Reproduce the listing that follows so that each line matches the original exactly.

***

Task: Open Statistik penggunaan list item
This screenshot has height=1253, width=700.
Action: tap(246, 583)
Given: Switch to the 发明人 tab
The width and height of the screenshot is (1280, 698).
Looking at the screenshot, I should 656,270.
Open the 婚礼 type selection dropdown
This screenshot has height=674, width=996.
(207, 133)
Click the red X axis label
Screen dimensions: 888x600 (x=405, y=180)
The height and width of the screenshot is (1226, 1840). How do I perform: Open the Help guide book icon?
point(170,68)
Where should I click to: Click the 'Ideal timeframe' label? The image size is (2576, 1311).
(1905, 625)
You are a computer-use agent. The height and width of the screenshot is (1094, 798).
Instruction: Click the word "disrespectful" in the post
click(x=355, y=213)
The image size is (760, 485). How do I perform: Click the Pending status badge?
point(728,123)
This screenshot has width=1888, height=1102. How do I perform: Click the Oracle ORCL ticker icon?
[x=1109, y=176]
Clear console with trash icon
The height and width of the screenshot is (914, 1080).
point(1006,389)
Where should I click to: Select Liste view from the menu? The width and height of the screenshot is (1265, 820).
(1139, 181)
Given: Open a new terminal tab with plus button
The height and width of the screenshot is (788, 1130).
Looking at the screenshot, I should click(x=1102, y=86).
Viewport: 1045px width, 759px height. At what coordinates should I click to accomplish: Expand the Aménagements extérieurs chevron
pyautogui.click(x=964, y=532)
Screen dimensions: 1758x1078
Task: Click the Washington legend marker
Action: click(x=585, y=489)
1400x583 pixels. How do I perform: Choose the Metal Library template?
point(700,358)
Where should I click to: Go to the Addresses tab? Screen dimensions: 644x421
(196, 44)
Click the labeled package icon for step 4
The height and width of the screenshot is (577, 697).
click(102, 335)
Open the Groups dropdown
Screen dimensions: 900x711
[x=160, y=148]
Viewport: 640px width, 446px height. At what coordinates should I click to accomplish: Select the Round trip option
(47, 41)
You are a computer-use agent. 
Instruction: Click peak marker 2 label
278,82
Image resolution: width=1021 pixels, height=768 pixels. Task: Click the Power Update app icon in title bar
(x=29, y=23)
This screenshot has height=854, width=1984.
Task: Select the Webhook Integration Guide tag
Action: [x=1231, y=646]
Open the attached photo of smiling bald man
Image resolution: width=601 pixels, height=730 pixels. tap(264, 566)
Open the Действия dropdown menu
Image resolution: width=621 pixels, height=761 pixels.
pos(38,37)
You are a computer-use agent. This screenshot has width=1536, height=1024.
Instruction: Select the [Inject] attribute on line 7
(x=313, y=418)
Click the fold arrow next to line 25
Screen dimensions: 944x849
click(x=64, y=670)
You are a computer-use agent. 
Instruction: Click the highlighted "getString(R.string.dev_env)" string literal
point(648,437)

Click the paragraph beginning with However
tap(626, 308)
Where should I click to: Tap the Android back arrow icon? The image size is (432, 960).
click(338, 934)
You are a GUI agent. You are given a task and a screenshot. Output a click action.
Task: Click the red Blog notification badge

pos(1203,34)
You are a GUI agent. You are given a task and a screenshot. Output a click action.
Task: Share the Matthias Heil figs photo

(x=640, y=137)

***

## Result of this task
Task: Open Statistik penggunaan list item
This screenshot has height=1253, width=700.
Action: tap(246, 583)
Given: Switch to the 发明人 tab
The width and height of the screenshot is (1280, 698).
Looking at the screenshot, I should 656,270.
Open the 婚礼 type selection dropdown
This screenshot has height=674, width=996.
(207, 133)
Click the red X axis label
Screen dimensions: 888x600 (x=405, y=180)
The height and width of the screenshot is (1226, 1840). How do I perform: Open the Help guide book icon?
point(170,68)
Where should I click to: Click the 'Ideal timeframe' label? The image size is (2576, 1311).
(1905, 625)
You are a computer-use agent. The height and width of the screenshot is (1094, 798).
Instruction: Click the word "disrespectful" in the post
click(x=355, y=213)
The image size is (760, 485). How do I perform: Click the Pending status badge?
point(728,123)
This screenshot has width=1888, height=1102. How do I perform: Click the Oracle ORCL ticker icon?
[x=1109, y=176]
Clear console with trash icon
The height and width of the screenshot is (914, 1080).
point(1006,389)
Where should I click to: Select Liste view from the menu? The width and height of the screenshot is (1265, 820).
(1139, 181)
Given: Open a new terminal tab with plus button
The height and width of the screenshot is (788, 1130).
Looking at the screenshot, I should click(x=1102, y=86).
Viewport: 1045px width, 759px height. At what coordinates should I click to accomplish: Expand the Aménagements extérieurs chevron
pyautogui.click(x=964, y=532)
Screen dimensions: 1758x1078
Task: Click the Washington legend marker
Action: click(x=585, y=489)
1400x583 pixels. How do I perform: Choose the Metal Library template?
point(700,358)
Where should I click to: Go to the Addresses tab? Screen dimensions: 644x421
(196, 44)
Click the labeled package icon for step 4
The height and width of the screenshot is (577, 697).
click(102, 335)
Open the Groups dropdown
Screen dimensions: 900x711
[x=160, y=148]
Viewport: 640px width, 446px height. At what coordinates should I click to accomplish: Select the Round trip option
(47, 41)
You are a computer-use agent. 
Instruction: Click peak marker 2 label
278,82
Image resolution: width=1021 pixels, height=768 pixels. Task: Click the Power Update app icon in title bar
(x=29, y=23)
This screenshot has height=854, width=1984.
Task: Select the Webhook Integration Guide tag
Action: [x=1231, y=646]
Open the attached photo of smiling bald man
Image resolution: width=601 pixels, height=730 pixels. tap(264, 566)
Open the Действия dropdown menu
Image resolution: width=621 pixels, height=761 pixels.
pos(38,37)
You are a computer-use agent. This screenshot has width=1536, height=1024.
Instruction: Select the [Inject] attribute on line 7
(x=313, y=418)
Click the fold arrow next to line 25
Screen dimensions: 944x849
click(x=64, y=670)
You are a computer-use agent. 
Instruction: Click the highlighted "getString(R.string.dev_env)" string literal
point(648,437)

Click the paragraph beginning with However
tap(626, 308)
Where should I click to: Tap the Android back arrow icon? The image size is (432, 960).
click(338, 934)
You are a GUI agent. You are given a task and a screenshot. Output a click action.
Task: Click the red Blog notification badge

pos(1203,34)
You are a GUI agent. You are given a task and a screenshot. Output a click action.
Task: Share the Matthias Heil figs photo

(x=640, y=137)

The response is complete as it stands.